* **WHAT TO WORK ON**
Would you output each record exactly as it stands?

◇ ◇ ◇ ◇ ◇

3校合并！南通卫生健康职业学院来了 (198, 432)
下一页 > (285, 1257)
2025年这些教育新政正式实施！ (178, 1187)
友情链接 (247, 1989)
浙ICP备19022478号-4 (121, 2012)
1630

◇ ◇ ◇ ◇ ◇

* **OUTPUT**
3校合并！南通卫生健康职业学院来了 (198, 432)
下一页 > (285, 1257)
2025年这些教育新政正式实施！ (178, 1187)
友情链接 (247, 1989)
浙ICP备19022478号-4 (121, 2012)
1630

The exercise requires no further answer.